The issue that I have encountered is that a substantial subset of the rsfMRI sessions in the current dataset I am working with are producing the following Warning/Error message:
*+ WARNING: Some null/empty ROIs in network 0.
** ERROR: Network  has at least one ROI with all
null time series! If you want, you can
use '-allow_roi_zeros' option (see the help),
but it ain't necessarily recommended.
When I examine the .roidat files from the problematic participants, it appears that the ROIs that do not have non-null voxels are located in the in the inferior frontal cortices (mPFC/OFC regions) which corresponds to regions where there is low SNR. I know that signal dropout is often an issue in this region (and the mask_epi_anat images from the problematic participants reflect this) but I am wondering if there is a way to correct for this problem? Would using a different mask during rsfMRI preprocessing or the 3dNetCorr step help to alleviate this issue? I am reluctant to use the allow_roi_zeros flag without attempting to rehabilitate my data first. Any help or advice on how best to proceed would be appreciated.
The issue that is being warned about is that one or more ROIs in your atlas is/are filled with uniformly zero time series. This can arise from partial coverage FOV, or from having veeery low SNR in some regions, and/or from masking the data. In general, this is bad to have mathematically (the correlation with at least one all-zero time series is not well-defined), and it could create an artificial issue in your later analysis if you have a bunch of zeros that don't actually represent a flat time series, but instead an empty/null one.
More is explained in the option pointed out there that can push through this, if you want:
-allow_roi_zeros :by default, this program will end unhappily if any ROI
contains only time series that are all zeros (which
might occur if you applied a mask to your data that
is smaller than your ROI map).

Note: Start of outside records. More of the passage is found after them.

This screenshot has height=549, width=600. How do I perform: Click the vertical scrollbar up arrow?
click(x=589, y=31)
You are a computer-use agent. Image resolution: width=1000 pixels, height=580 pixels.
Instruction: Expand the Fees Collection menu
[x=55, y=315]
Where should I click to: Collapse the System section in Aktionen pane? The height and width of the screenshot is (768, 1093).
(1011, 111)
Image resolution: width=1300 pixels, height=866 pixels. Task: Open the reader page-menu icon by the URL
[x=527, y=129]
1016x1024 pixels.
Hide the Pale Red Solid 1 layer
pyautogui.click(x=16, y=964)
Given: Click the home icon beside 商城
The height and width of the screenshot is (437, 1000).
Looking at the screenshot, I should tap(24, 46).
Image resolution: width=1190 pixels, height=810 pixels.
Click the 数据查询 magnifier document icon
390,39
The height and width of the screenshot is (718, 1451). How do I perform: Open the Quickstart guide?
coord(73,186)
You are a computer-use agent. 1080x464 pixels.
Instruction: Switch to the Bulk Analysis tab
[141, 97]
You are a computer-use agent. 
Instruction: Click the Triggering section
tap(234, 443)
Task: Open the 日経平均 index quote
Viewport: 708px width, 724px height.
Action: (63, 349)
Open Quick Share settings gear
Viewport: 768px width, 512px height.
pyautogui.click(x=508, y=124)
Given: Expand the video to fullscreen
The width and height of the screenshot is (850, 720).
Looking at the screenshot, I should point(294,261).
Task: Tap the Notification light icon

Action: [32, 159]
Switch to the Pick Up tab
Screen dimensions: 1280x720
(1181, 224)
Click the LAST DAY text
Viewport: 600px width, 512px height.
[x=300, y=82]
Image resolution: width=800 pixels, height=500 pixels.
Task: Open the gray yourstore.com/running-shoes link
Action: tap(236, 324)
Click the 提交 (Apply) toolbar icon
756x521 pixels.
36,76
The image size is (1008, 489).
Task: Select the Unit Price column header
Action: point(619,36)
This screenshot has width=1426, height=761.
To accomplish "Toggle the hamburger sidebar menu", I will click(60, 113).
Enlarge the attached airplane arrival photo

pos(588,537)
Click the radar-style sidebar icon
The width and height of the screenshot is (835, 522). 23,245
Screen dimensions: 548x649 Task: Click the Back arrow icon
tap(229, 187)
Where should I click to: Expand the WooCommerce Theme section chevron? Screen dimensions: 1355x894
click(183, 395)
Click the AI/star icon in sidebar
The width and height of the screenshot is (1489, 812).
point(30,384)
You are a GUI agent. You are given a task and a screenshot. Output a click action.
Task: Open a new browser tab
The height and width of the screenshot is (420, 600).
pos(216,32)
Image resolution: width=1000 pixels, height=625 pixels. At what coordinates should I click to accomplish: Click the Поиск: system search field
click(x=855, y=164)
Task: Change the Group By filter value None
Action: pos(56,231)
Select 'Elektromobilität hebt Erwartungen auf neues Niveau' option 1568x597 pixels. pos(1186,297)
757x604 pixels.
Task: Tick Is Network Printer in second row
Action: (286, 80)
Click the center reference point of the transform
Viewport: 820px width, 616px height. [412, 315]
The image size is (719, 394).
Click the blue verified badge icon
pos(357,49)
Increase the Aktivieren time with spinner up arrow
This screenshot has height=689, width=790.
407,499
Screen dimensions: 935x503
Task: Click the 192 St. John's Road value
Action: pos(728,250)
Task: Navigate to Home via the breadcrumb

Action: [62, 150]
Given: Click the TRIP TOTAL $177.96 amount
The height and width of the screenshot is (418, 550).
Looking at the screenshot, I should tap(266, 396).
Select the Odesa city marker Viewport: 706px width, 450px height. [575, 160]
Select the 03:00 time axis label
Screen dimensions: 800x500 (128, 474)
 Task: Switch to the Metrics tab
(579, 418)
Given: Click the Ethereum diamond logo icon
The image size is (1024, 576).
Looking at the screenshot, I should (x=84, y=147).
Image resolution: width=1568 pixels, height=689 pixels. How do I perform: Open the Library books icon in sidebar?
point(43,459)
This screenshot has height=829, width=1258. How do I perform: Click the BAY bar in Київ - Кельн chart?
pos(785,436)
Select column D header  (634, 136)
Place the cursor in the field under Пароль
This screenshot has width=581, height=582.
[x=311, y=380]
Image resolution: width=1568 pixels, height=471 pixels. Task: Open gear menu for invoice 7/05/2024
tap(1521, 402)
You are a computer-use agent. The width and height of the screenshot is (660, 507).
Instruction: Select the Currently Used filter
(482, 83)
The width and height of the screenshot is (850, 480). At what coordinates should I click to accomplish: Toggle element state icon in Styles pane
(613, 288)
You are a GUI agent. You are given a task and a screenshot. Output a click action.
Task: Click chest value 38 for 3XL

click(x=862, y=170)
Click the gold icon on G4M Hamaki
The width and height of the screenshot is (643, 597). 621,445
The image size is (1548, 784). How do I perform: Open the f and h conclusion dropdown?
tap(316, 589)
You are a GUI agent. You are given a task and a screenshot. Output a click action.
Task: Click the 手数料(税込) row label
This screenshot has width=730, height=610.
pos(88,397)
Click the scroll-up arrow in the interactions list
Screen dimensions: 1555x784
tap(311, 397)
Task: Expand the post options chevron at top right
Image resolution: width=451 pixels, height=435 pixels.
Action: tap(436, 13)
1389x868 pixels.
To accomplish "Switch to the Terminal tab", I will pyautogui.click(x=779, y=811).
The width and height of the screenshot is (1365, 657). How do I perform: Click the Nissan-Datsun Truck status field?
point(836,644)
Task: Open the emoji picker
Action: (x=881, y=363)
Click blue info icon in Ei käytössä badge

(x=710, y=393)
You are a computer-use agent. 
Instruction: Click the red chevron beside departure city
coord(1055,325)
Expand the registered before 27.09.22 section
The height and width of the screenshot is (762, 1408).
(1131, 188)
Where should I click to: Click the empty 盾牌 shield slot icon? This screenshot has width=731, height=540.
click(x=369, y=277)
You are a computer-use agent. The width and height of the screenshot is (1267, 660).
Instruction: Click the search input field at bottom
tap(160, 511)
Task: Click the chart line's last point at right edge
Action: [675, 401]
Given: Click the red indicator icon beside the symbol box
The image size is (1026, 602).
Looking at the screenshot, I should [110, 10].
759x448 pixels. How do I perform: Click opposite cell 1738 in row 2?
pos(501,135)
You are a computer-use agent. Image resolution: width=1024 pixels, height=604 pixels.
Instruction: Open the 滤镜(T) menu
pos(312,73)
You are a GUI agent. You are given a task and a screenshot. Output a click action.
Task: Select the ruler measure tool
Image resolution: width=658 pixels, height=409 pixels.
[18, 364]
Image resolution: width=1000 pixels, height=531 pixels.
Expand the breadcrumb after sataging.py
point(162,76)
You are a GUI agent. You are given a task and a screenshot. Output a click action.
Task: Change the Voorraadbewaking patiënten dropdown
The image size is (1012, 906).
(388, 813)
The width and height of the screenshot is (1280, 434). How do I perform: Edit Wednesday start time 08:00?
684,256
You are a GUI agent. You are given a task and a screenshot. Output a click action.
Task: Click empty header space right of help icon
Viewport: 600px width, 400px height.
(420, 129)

This is because the
correlation with an all-zero time series is undefined.
However, if you want to allow ROIs to have all-zero
time series, use this option; each row and column
element in the Pearson and Fisher-Z transformed
matrices for this ROI will be 0. NB: you cannot
use -part_corr when this option is used, to avoid
of mathematical badness.
See the NOTE about this option, below
So, did you apply a mask to your dataset before analysis? In general, afni_proc.py will not do so (it only estimates a mask that can be used for various tasks). Note that even if you analyze your data without any masking (so the time series in question are non-null), the fact that they have such low TSNR is something worth remembering during analysis...
--pt (another Paul)
Thanks for the prompt reply and explanation. I did not specify a mask prior to the analysis; would explicitly applying one provide me with a non-null time series in the low SNR areas? Should this be done for the afni_proc.py step and then subsequently when using 3dNetCorr, or just for the latter step?
We are testing an algorithm using real world fMRI data and signal dropout is a common enough issue, so it may be informative to include scans with the time series information, even with it's low SNR. Of course, I would interpret any results with caution given the nature of the signal in question.
Thank you once more for all your help. I truly appreciate it.
Hmm, if the time series are nonzero everywhere (because there is no masking), I would be curious to see why this is happening, then. It might help to see an example dataset---I will ping you about that.